Pictured below, we can see the example of the import source folder for April 2, 2024 can be found in importBaseFolderName/current/dt=20240402. Within that dated folder, we need to provide 2 files:
- The data source mentioned above in step 2, i.e. the user or account data that will be consumed/imported by PX, in the form of a Gzipped csv file (extension “.csv.gz”)
- An additional file named “_SUCCESS” that requires no contents at all, but is used to indicate to PX that the Gzipped csv file is ready to be imported.
Creating the Import Data Source File
You can create the CSV file that will get Gzipped and added to importBaseFolderName/current/dt=YYYYMMDD in a number of ways, but the following applies in all cases:
- All column names (row 1) in the CSV file must correspond exactly to the API/Attribute Name in the PX User or Account object attributes
- All rows must contain a valid User or Account ID in the ‘id’ column
- Data values must be parsable according to the data types defined in this PX documentation
- The CSV file is limited to 350,000 rows per file. Multiple files can be provided, and will be imported serially
- The CSV file can be named anything, but it’s a good idea to keep ‘user’ or ‘account’ in the naming convention so it’s obvious to human users what they’re looking at.
As a starting point, a complete or filtered set of PX Users can be exported from Audience Explorer, and a complete or filtered set of PX Accounts can be exported from Accounts Explorer.

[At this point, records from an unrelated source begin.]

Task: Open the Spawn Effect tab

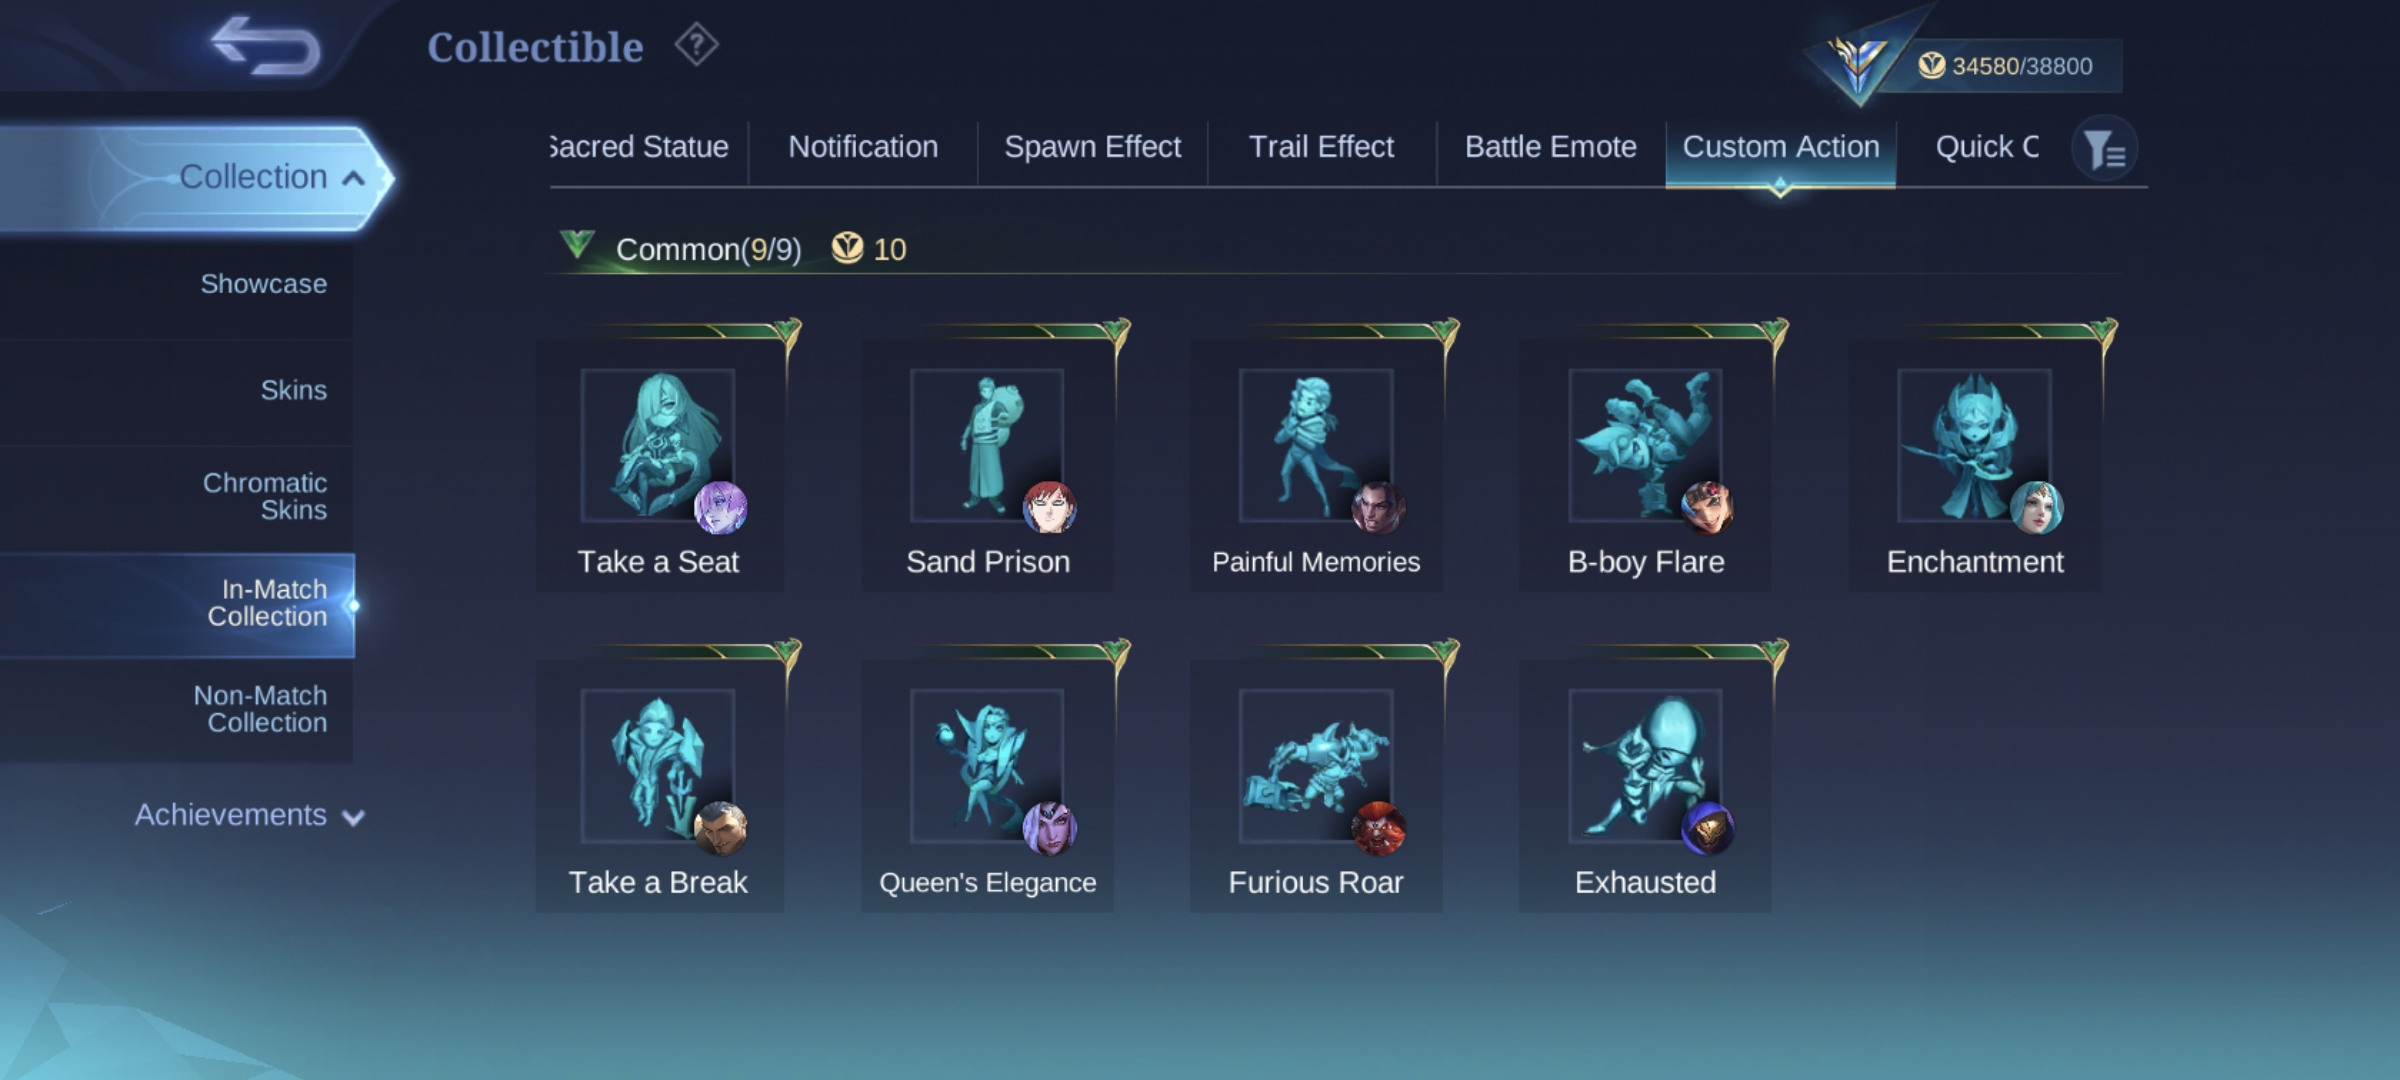Action: 1092,147
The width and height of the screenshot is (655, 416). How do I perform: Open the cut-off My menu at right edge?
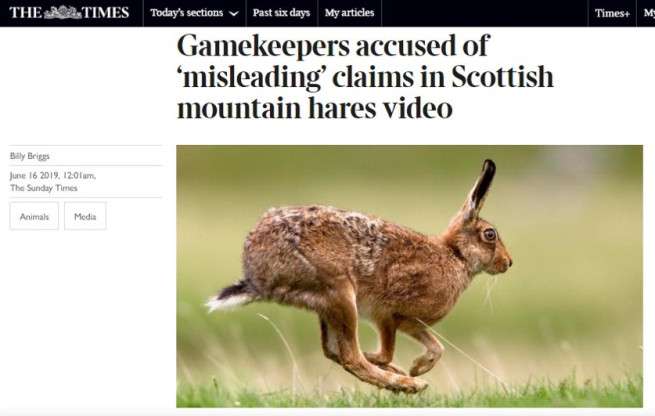(x=649, y=13)
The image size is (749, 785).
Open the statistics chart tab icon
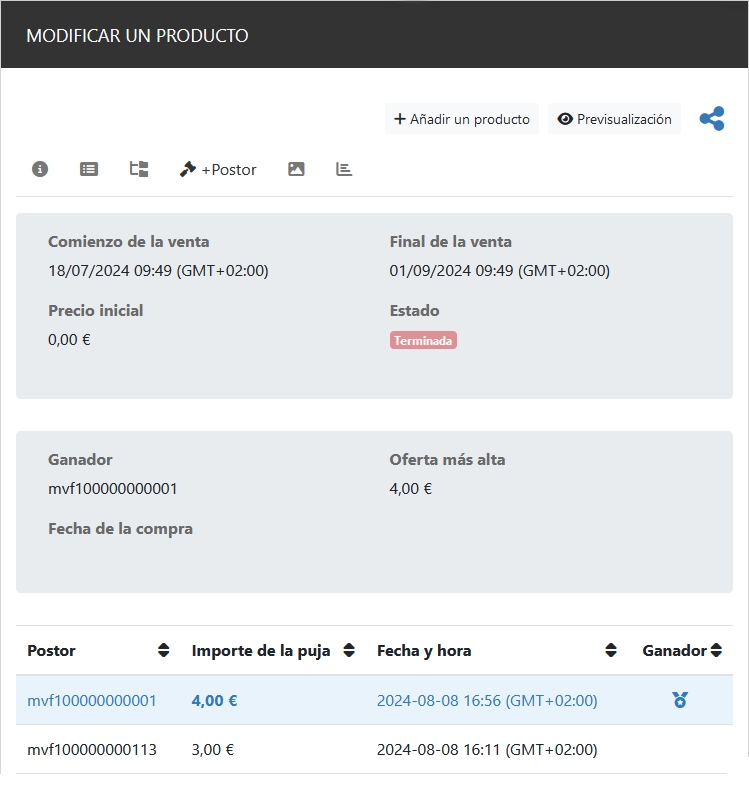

Remember that all column names (row 1) in the CSV file will need to be edited to correspond exactly to the API/Attribute Name in the PX User or Account object attributes.
When your data is ready, the CSV file must be compressed with Gzip using a command line tool or a utility like 7zip.
Add your .csv.gz data source to the importBaseFolderName/current/dt=YYYYMMDD folder, then create an empty file named “_SUCCESS” in that same folder. The “_SUCCESS” file is used to indicate to PX that the Gzipped csv file is ready to be imported.
After these steps are done, your prepared data will look something like the below example.
Validation and Troubleshooting
Once the import automation runs, the source data will be moved to the ”processed” subfolder in the corresponding base import folder, and a “status.txt” file will be written to the ”processed” folder to log the number of records that were updated, and any errors that might have occurred during the import process.
Use the contents of the “status.txt” file to troubleshoot any issues like misnamed columns, or missing identifiers.